Walk among the Arctic ice and you’ll sometimes encounter distinctive patches of red snow. They’re caused by a species of bacteria called Colwellia psycherythraea. It’s a cold specialist – a cryophile – that can swim and grow in extreme subzero temperatures where most other bacteria would struggle to survive. Colwellia’s cold-tolerating genes allow it to thrive in the Arctic, but Barry Duplantis from the University of Victoria wants to use them in human medicine, as the basis of the next generation of anti-bacterial vaccines.
Colwellia’s fondness for cold comes at a price – it dies at temperatures that most other bacteria cope with easily. By shoving Colwellia genes into bacteria that cause human diseases, Duplantis managed to transfer this temperature sensitivity, creating strains that died at human body temperature. When he injected these heat-sensitive bacteria into mice, they perished, but not before alerting the immune system and triggering a defensive response that protected the mice against later assaults. The Colwellia genes transformed another species of bacteria from a cause of disease into a vaccine against it.

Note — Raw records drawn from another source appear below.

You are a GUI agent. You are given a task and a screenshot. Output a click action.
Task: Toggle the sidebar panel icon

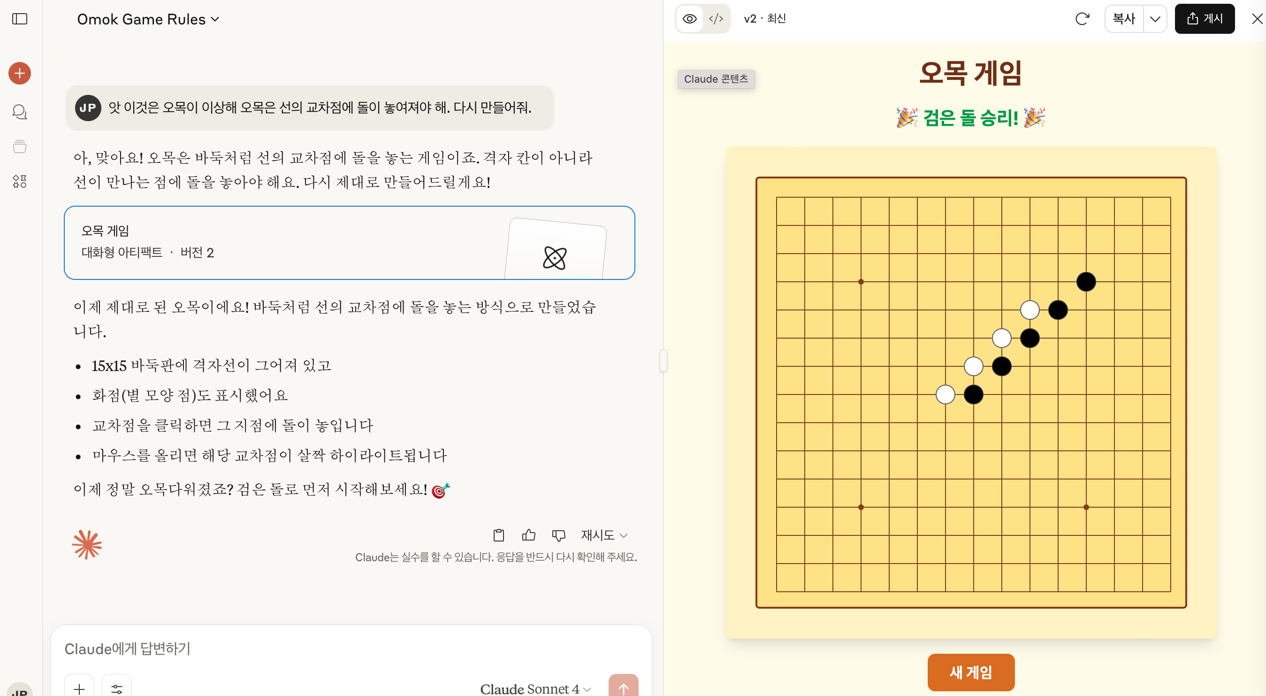point(20,19)
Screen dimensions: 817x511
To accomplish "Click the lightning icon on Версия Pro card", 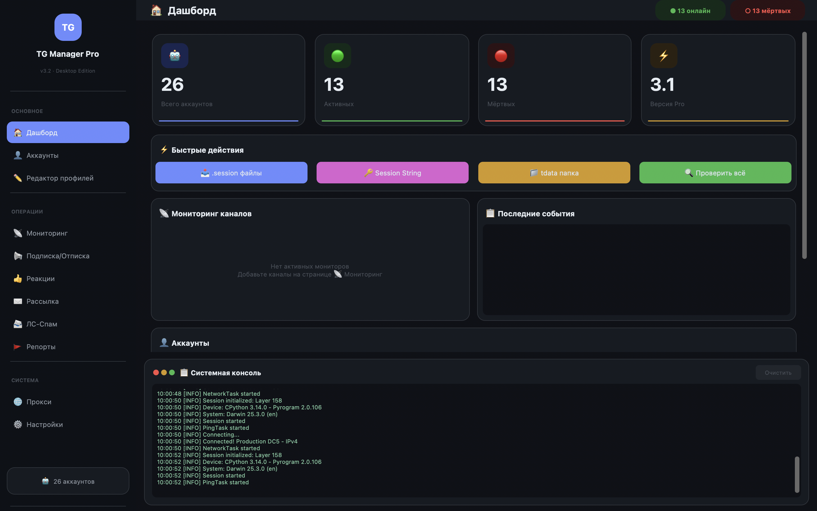I will [663, 56].
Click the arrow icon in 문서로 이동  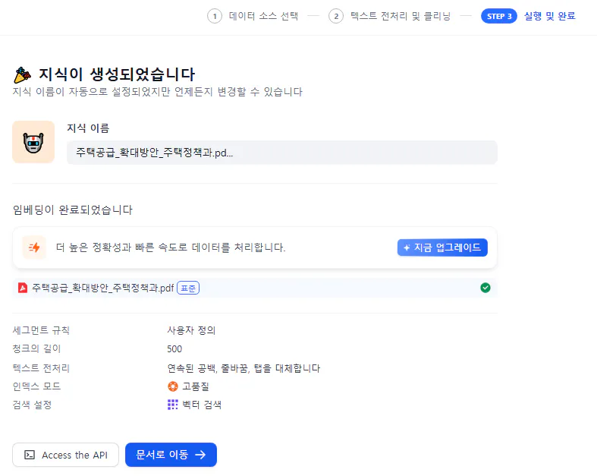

A similar approach has been used for decades to create vaccines against viral diseases, including polio and influenza. Usually, scientists grow a virus at low temperature until they can isolate a strain that’s sensitive to heat and can be used as a vaccine. For bacteria, scientists usually resort to a different tack – they grow the bug under special conditions, or deliberately mutate it, until they get a strain that’s not very good at causing disease. Duplantis wanted to see if the heat-sensitive approach would work for bacteria as well as it does for viruses.
Duplantis used nine Colwellia genes to create heat-sensitive strains of Francisella tularensis, a bacterium that is often passed from animals to humans and can cause the potentially fatal disease tularaemia. Each of the nine genes worked on its own to varying degrees.
While some of the resulting strains were eventually able to evolve temperature-resistant forms, five of them couldn’t. This makes sense when you consider that cryophiles have been evolving in cold climes for several million years. Their adaptations are deeply rooted in their genes and it ought to take a combination of several mutations to create heat-resistant versions.
Duplantis injected these sensitive strains into rats and mice at cool parts of their bodies, like their ears or the base of their tails. While normal strains soon spread to other organs, the heat-sensitive ones didn’t. One strain in particular protected the rodents against later infections by normal bacteria. Three weeks later, Duplantis exposed the mice to a dose of regular Franciscella so large that it would normally kill them within a few days. It didn’t – they became less ill and lost less weight than unvaccinated mice and weeks later, they were still alive and well.
It was a promising result, and Duplantis thinks that the same approach should work for other species of dangerous bacteria. Using genes borrowed from Colwellia, he has already managed to create heat-sensitive versions of Salmonella enterica, which causes food poisoning, and Mycobacterium smegmatis, a relative of the species that causes tuberculosis. Whether these strains can be used to vaccinate mice, or indeed humans, is another matter.
And creating vaccines isn’t the only use for heat-sensitive bacteria. The most dangerous species are very difficult to study, and scientists need to do so in expensive facilities with stringent safety measures. But that might change if we managed to engineer strains that die at low temperatures. If the bacteria die at human body temperature, the risks of accidental infection suddenly become very low. And as Duplantis says, that would reduce the need for “full physical containment.”